When Dorinda Carter Andrews was a high school teacher, she was her own worst critic about how issues of culture, power and privilege impacted her teaching. She devoted time and energy toward reflective practice and trained to be a more effective multicultural educator. Now an associate professor at Michigan State University (MSU), Carter Andrews shared in last month’s MI Toolkit article strategies to become a more effective multicultural educator which, she says, is “not an option but a must” to serve all student demographics.

Yong Zhao, presidential chair and associate dean for Global and Online Education at the University of Oregon and former MSU distinguished professor, is another big proponent of multicultural education that is grounded in the traditional American virtue of diversity. He is a supporter of fostering creativity and encouraging students to become entrepreneurial job makers, instead of job seekers, after college.

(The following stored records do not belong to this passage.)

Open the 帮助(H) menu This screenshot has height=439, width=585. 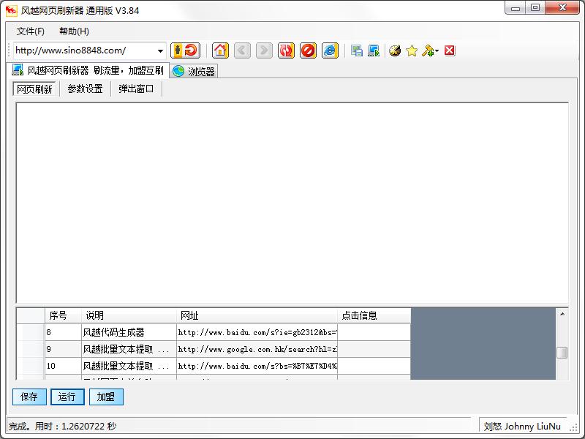point(74,31)
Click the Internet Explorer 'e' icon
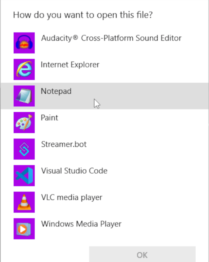This screenshot has width=209, height=262. pos(24,69)
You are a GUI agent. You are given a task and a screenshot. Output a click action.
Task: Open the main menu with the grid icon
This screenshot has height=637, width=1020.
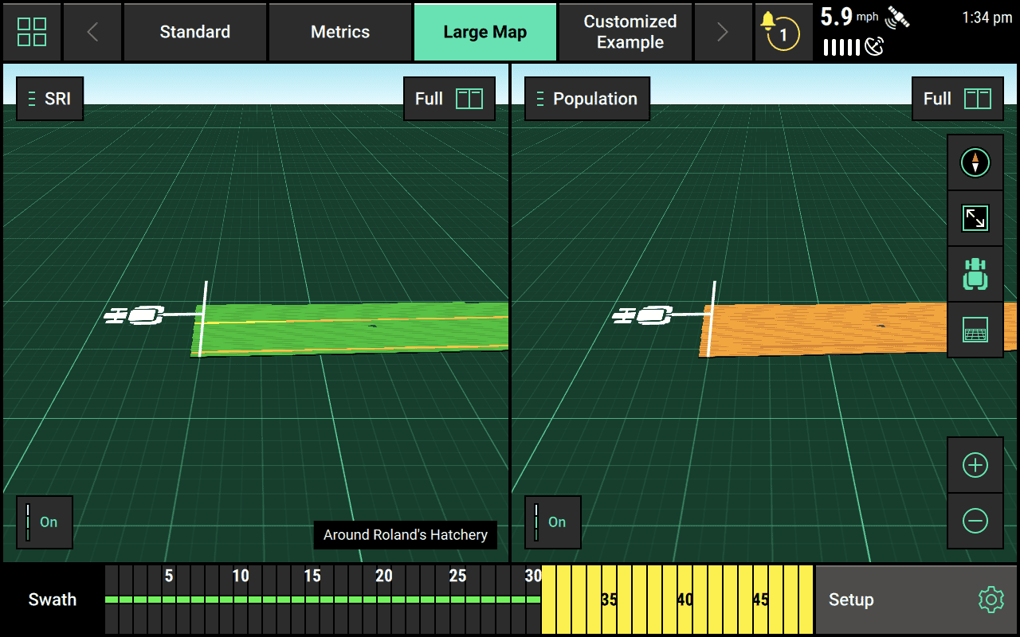tap(31, 32)
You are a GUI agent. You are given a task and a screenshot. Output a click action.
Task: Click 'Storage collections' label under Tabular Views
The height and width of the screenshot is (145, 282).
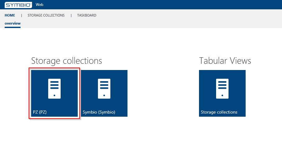coord(219,112)
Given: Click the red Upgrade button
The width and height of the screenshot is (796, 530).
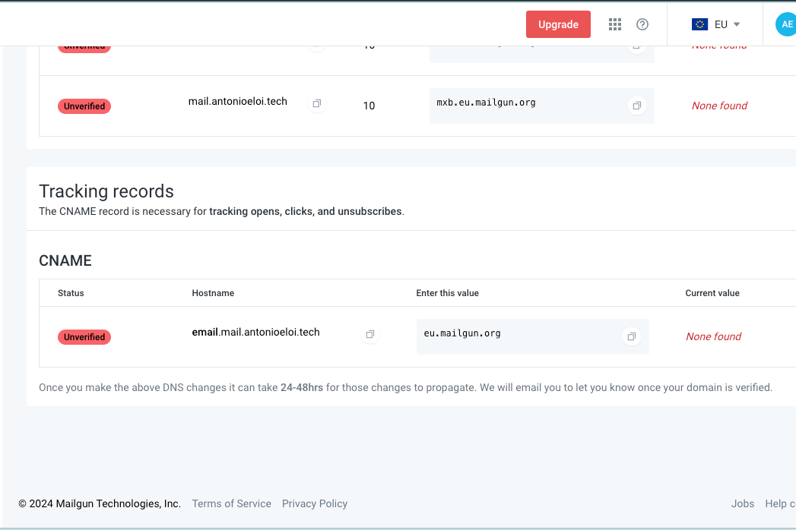Looking at the screenshot, I should click(x=558, y=24).
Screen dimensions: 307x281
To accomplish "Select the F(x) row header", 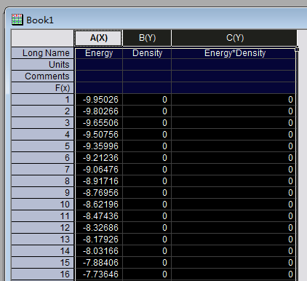I will 43,88.
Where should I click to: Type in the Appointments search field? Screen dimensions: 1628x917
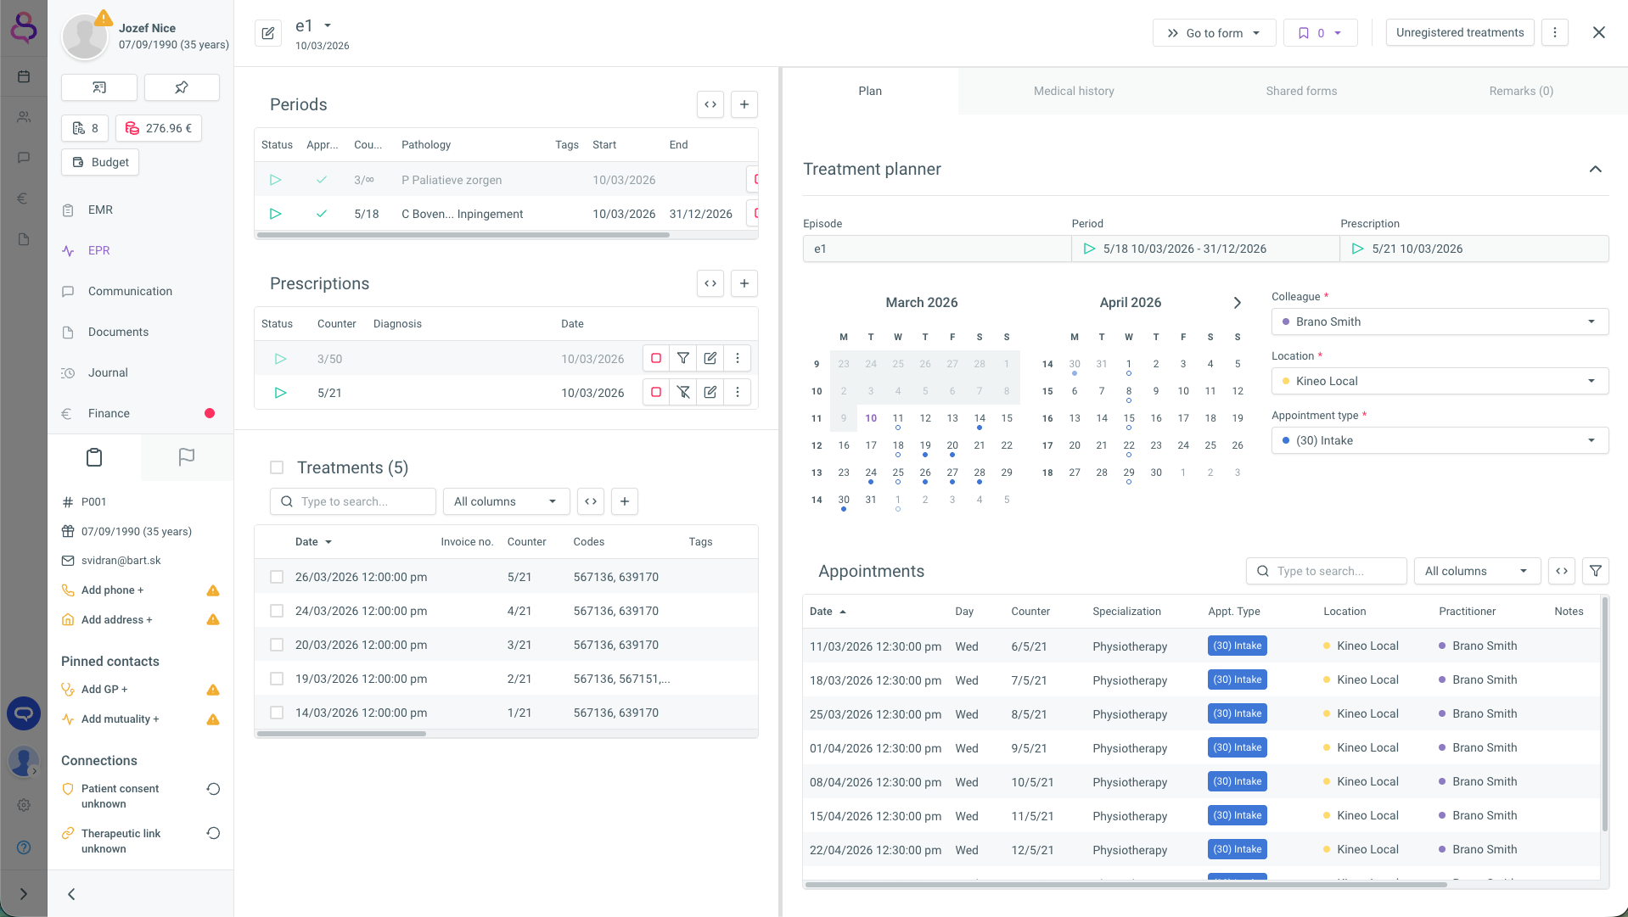click(1333, 571)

According to Zhao, increasing numbers of American education reformers relate international test scores to equity, and seek to acquire the Asian education model of structured, standardized curricula. He believes this suppresses creative learning and innovative entrepreneurship. Rather, he says, educators should focus on America's traditional values, develop a global mindset, and embrace the multiculturalism that presides in America's schools and districts.

The United States is a country built by immigrants where different cultures and languages have coexisted. In schools, promotion of multiculturalism is essential. The world economies are becoming increasingly intertwined through advancement of technology, and Zhao suggests educators should appreciate and use the reality of globalization to seek new opportunities.

Multicultural educators understand students in non-stereotypical ways, and acknowledge that cultures influence them in different ways. As Carter Andrews shares, culturally responsive educators build on the cultural strengths of their students, and challenge injustices of culturally diverse societies. They make sure students of all cultural backgrounds receive the same opportunities and feel connected.

Multicultural educators are fully aware of the need to know their own cultural identities first in order to understand their students'. The "ABCs of cultural understanding and communication" is an effective tool for educators looking to increase their understanding of students' cultural identities. At the Visible Learning conference, which took place on July 17 – 18, 2014, in San Diego, California, authors of this tool presented this tool, prefacing it with the common stereotype that the majority of teachers are white females from middle-class homes unable to connect with students from diverse cultural backgrounds.

The "ABCs of cultural understanding and communication" stands for autobiography, biography and cross-cultural analysis. This tool invites educators to reflect on their own cultures by writing autobiographies, widen their understanding of others' by interviewing other teachers or their students and writing their biographies, and then identify and unpack any cognitive dissonance they had about cultural differences by conducting a cross-cultural analysis using tables and Venn diagrams. The tool creates a safe and productive community for teachers to better understand themselves in relation to their multicultural students and helps them to recognize the diverse cultural capital in their students.

International school consultant Franklin CampbellJones says multicultural educators should engage students so they start to appreciate others. "An educator who takes on multicultural perspectives is someone who deeply cares about people, and is very curious about what the other person has to bring," CampbellJones said, "As an educator, I'm fundamentally interested in advancing students' intellectual, social and educational growth, and maintaining the environment where my students engage with others' cultures."

One way to engage students in multicultural ways is to introduce global issues. Teachers may start the class by discussing international news. TeachUNICEF, a website filled with global education teacher resources, has lesson plans on the crisis in Syria designed to help prepare students for global citizenship. Districts looking for Chinese language teachers could receive help from the Confucius Institute at Michigan State University. World history or Chinese language teachers can take advantage of a grant from the Center for Chinese Studies (CCS) at University of Michigan, which offers stipends for teaching materials that increase awareness of Chinese culture. This grant from the American Immigration Council funds projects that provide education about immigrants and immigration.

Many people believe that America's greatest asset is its diversity, a diversity that allows creativity to thrive and paves the way for global entrepreneurship. As educators we have an opportunity to celebrate diversity and use it to enrich and expand our students' global perspectives.